▶ [Your objective] Each entry must appear in the answer exactly as given.
** Opening Dataset records block **
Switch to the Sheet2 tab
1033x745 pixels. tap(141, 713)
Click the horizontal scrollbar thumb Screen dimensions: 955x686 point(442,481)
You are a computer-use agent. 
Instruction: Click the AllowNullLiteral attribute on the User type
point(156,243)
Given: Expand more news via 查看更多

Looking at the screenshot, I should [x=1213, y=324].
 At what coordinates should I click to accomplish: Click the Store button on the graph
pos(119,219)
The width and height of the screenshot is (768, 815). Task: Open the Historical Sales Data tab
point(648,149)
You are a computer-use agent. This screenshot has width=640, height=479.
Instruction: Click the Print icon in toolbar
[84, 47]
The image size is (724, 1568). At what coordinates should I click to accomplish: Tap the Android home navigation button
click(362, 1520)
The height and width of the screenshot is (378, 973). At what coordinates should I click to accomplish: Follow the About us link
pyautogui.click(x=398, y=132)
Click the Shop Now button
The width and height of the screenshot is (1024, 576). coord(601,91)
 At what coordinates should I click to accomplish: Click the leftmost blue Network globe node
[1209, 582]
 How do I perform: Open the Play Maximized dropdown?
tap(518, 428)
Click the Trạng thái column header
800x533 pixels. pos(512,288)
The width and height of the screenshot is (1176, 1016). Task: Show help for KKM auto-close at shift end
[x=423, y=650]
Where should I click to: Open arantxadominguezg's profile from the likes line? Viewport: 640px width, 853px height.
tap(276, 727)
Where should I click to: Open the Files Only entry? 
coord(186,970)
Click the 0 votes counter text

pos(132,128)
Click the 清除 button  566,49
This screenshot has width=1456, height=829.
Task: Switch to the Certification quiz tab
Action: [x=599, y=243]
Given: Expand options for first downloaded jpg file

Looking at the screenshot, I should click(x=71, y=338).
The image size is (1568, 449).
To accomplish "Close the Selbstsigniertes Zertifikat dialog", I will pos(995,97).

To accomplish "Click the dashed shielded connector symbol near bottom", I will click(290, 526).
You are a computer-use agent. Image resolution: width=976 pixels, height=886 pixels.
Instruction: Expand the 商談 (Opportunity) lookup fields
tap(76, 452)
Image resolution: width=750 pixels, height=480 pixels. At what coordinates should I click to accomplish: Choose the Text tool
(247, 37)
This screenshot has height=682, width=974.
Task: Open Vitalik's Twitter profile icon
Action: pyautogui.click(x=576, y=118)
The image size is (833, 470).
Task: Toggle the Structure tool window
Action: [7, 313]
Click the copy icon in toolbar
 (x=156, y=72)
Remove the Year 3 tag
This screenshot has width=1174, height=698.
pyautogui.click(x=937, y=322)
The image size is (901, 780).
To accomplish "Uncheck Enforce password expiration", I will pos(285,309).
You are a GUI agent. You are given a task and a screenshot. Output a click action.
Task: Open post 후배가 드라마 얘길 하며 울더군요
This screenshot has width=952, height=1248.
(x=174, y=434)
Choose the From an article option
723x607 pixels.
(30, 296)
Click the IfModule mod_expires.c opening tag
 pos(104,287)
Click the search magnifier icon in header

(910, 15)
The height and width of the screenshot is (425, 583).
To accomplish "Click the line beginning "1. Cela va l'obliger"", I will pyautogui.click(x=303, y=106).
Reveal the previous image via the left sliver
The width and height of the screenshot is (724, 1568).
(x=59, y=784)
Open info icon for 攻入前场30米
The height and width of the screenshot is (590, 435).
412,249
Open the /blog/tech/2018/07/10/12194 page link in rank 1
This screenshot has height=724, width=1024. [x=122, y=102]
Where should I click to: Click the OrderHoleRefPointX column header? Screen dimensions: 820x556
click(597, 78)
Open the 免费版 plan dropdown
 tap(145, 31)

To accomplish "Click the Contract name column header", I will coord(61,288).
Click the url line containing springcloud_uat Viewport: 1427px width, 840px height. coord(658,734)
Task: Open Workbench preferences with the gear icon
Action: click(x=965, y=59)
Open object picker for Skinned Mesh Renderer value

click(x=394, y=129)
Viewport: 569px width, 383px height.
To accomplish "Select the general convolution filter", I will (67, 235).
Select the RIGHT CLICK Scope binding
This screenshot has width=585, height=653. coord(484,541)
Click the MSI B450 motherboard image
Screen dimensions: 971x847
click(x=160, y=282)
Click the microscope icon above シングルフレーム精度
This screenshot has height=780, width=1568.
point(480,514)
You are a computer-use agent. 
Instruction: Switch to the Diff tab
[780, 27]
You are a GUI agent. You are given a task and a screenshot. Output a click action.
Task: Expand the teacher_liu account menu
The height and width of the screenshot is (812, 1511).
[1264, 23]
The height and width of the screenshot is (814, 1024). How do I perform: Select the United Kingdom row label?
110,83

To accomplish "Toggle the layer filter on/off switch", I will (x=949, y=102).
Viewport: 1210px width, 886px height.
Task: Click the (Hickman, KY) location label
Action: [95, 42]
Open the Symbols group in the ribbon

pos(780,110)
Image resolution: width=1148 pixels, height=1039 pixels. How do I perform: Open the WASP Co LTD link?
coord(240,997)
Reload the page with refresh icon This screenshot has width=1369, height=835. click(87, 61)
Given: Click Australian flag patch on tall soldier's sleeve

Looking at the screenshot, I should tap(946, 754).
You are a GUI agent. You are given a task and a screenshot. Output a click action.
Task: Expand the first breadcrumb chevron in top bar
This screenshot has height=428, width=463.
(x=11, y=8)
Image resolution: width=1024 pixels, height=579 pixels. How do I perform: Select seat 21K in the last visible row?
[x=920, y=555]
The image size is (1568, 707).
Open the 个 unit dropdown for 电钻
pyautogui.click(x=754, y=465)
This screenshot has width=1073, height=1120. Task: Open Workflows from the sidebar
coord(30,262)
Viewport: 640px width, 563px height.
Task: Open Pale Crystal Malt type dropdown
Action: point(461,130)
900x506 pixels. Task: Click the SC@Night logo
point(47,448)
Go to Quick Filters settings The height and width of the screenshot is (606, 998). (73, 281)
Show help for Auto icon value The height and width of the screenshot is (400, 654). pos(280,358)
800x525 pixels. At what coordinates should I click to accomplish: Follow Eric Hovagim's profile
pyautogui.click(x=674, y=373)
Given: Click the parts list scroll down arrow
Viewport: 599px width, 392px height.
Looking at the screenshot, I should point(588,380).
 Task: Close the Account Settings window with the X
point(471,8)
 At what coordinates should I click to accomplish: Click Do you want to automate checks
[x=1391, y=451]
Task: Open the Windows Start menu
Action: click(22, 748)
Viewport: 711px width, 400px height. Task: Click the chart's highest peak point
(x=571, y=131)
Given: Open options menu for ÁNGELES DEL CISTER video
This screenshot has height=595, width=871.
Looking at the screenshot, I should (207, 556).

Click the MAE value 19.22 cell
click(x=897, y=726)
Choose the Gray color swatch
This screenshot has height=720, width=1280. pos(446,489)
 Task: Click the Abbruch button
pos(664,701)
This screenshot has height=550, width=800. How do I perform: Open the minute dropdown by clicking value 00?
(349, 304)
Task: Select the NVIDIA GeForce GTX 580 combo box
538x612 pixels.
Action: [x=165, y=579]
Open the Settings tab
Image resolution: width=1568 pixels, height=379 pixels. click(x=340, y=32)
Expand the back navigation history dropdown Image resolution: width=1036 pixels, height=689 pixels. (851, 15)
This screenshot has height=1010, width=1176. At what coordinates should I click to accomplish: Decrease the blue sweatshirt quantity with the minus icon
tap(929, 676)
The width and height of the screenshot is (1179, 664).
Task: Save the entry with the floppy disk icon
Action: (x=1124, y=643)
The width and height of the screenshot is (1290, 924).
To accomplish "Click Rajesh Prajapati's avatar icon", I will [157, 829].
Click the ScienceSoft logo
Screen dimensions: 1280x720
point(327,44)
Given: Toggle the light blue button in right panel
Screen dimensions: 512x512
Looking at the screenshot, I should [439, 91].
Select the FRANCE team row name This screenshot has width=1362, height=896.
** Closing Dataset records block **
▶ [Exercise output]
Switch to the Sheet2 tab
1033x745 pixels. tap(141, 713)
Click the horizontal scrollbar thumb Screen dimensions: 955x686 point(442,481)
You are a computer-use agent. 
Instruction: Click the AllowNullLiteral attribute on the User type
point(156,243)
Given: Expand more news via 查看更多

Looking at the screenshot, I should [x=1213, y=324].
 At what coordinates should I click to accomplish: Click the Store button on the graph
pos(119,219)
The width and height of the screenshot is (768, 815). Task: Open the Historical Sales Data tab
point(648,149)
You are a computer-use agent. This screenshot has width=640, height=479.
Instruction: Click the Print icon in toolbar
[84, 47]
The image size is (724, 1568). At what coordinates should I click to accomplish: Tap the Android home navigation button
click(362, 1520)
The height and width of the screenshot is (378, 973). At what coordinates should I click to accomplish: Follow the About us link
pyautogui.click(x=398, y=132)
Click the Shop Now button
The width and height of the screenshot is (1024, 576). coord(601,91)
 At what coordinates should I click to accomplish: Click the leftmost blue Network globe node
[1209, 582]
 How do I perform: Open the Play Maximized dropdown?
tap(518, 428)
Click the Trạng thái column header
800x533 pixels. pos(512,288)
The width and height of the screenshot is (1176, 1016). Task: Show help for KKM auto-close at shift end
[x=423, y=650]
Where should I click to: Open arantxadominguezg's profile from the likes line? Viewport: 640px width, 853px height.
tap(276, 727)
Where should I click to: Open the Files Only entry? 
coord(186,970)
Click the 0 votes counter text

pos(132,128)
Click the 清除 button  566,49
This screenshot has width=1456, height=829.
Task: Switch to the Certification quiz tab
Action: [x=599, y=243]
Given: Expand options for first downloaded jpg file

Looking at the screenshot, I should click(x=71, y=338).
The image size is (1568, 449).
To accomplish "Close the Selbstsigniertes Zertifikat dialog", I will pos(995,97).

To accomplish "Click the dashed shielded connector symbol near bottom", I will click(290, 526).
You are a computer-use agent. Image resolution: width=976 pixels, height=886 pixels.
Instruction: Expand the 商談 (Opportunity) lookup fields
tap(76, 452)
Image resolution: width=750 pixels, height=480 pixels. At what coordinates should I click to accomplish: Choose the Text tool
(247, 37)
This screenshot has height=682, width=974.
Task: Open Vitalik's Twitter profile icon
Action: pyautogui.click(x=576, y=118)
The image size is (833, 470).
Task: Toggle the Structure tool window
Action: [7, 313]
Click the copy icon in toolbar
 (x=156, y=72)
Remove the Year 3 tag
This screenshot has width=1174, height=698.
pyautogui.click(x=937, y=322)
The image size is (901, 780).
To accomplish "Uncheck Enforce password expiration", I will pos(285,309).
You are a GUI agent. You are given a task and a screenshot. Output a click action.
Task: Open post 후배가 드라마 얘길 하며 울더군요
This screenshot has width=952, height=1248.
(x=174, y=434)
Choose the From an article option
723x607 pixels.
(30, 296)
Click the IfModule mod_expires.c opening tag
 pos(104,287)
Click the search magnifier icon in header

(910, 15)
The height and width of the screenshot is (425, 583).
To accomplish "Click the line beginning "1. Cela va l'obliger"", I will pyautogui.click(x=303, y=106).
Reveal the previous image via the left sliver
The width and height of the screenshot is (724, 1568).
(x=59, y=784)
Open info icon for 攻入前场30米
The height and width of the screenshot is (590, 435).
412,249
Open the /blog/tech/2018/07/10/12194 page link in rank 1
This screenshot has height=724, width=1024. [x=122, y=102]
Where should I click to: Click the OrderHoleRefPointX column header? Screen dimensions: 820x556
click(597, 78)
Open the 免费版 plan dropdown
 tap(145, 31)

To accomplish "Click the Contract name column header", I will coord(61,288).
Click the url line containing springcloud_uat Viewport: 1427px width, 840px height. coord(658,734)
Task: Open Workbench preferences with the gear icon
Action: click(x=965, y=59)
Open object picker for Skinned Mesh Renderer value

click(x=394, y=129)
Viewport: 569px width, 383px height.
To accomplish "Select the general convolution filter", I will (67, 235).
Select the RIGHT CLICK Scope binding
This screenshot has width=585, height=653. coord(484,541)
Click the MSI B450 motherboard image
Screen dimensions: 971x847
click(x=160, y=282)
Click the microscope icon above シングルフレーム精度
This screenshot has height=780, width=1568.
point(480,514)
You are a computer-use agent. 
Instruction: Switch to the Diff tab
[780, 27]
You are a GUI agent. You are given a task and a screenshot. Output a click action.
Task: Expand the teacher_liu account menu
The height and width of the screenshot is (812, 1511).
[1264, 23]
The height and width of the screenshot is (814, 1024). How do I perform: Select the United Kingdom row label?
110,83

To accomplish "Toggle the layer filter on/off switch", I will (x=949, y=102).
Viewport: 1210px width, 886px height.
Task: Click the (Hickman, KY) location label
Action: [95, 42]
Open the Symbols group in the ribbon

pos(780,110)
Image resolution: width=1148 pixels, height=1039 pixels. How do I perform: Open the WASP Co LTD link?
coord(240,997)
Reload the page with refresh icon This screenshot has width=1369, height=835. click(87, 61)
Given: Click Australian flag patch on tall soldier's sleeve

Looking at the screenshot, I should tap(946, 754).
You are a GUI agent. You are given a task and a screenshot. Output a click action.
Task: Expand the first breadcrumb chevron in top bar
This screenshot has height=428, width=463.
(x=11, y=8)
Image resolution: width=1024 pixels, height=579 pixels. How do I perform: Select seat 21K in the last visible row?
[x=920, y=555]
The image size is (1568, 707).
Open the 个 unit dropdown for 电钻
pyautogui.click(x=754, y=465)
This screenshot has width=1073, height=1120. Task: Open Workflows from the sidebar
coord(30,262)
Viewport: 640px width, 563px height.
Task: Open Pale Crystal Malt type dropdown
Action: point(461,130)
900x506 pixels. Task: Click the SC@Night logo
point(47,448)
Go to Quick Filters settings The height and width of the screenshot is (606, 998). (73, 281)
Show help for Auto icon value The height and width of the screenshot is (400, 654). pos(280,358)
800x525 pixels. At what coordinates should I click to accomplish: Follow Eric Hovagim's profile
pyautogui.click(x=674, y=373)
Given: Click the parts list scroll down arrow
Viewport: 599px width, 392px height.
Looking at the screenshot, I should point(588,380).
 Task: Close the Account Settings window with the X
point(471,8)
 At what coordinates should I click to accomplish: Click Do you want to automate checks
[x=1391, y=451]
Task: Open the Windows Start menu
Action: click(22, 748)
Viewport: 711px width, 400px height. Task: Click the chart's highest peak point
(x=571, y=131)
Given: Open options menu for ÁNGELES DEL CISTER video
This screenshot has height=595, width=871.
Looking at the screenshot, I should (207, 556).

Click the MAE value 19.22 cell
click(x=897, y=726)
Choose the Gray color swatch
This screenshot has height=720, width=1280. pos(446,489)
 Task: Click the Abbruch button
pos(664,701)
This screenshot has height=550, width=800. How do I perform: Open the minute dropdown by clicking value 00?
(349, 304)
Task: Select the NVIDIA GeForce GTX 580 combo box
538x612 pixels.
Action: [x=165, y=579]
Open the Settings tab
Image resolution: width=1568 pixels, height=379 pixels. click(x=340, y=32)
Expand the back navigation history dropdown Image resolution: width=1036 pixels, height=689 pixels. (851, 15)
This screenshot has height=1010, width=1176. At what coordinates should I click to accomplish: Decrease the blue sweatshirt quantity with the minus icon
tap(929, 676)
The width and height of the screenshot is (1179, 664).
Task: Save the entry with the floppy disk icon
Action: (x=1124, y=643)
The width and height of the screenshot is (1290, 924).
To accomplish "Click Rajesh Prajapati's avatar icon", I will [157, 829].
Click the ScienceSoft logo
Screen dimensions: 1280x720
point(327,44)
Given: Toggle the light blue button in right panel
Screen dimensions: 512x512
Looking at the screenshot, I should [439, 91].
Select the FRANCE team row name This screenshot has width=1362, height=896.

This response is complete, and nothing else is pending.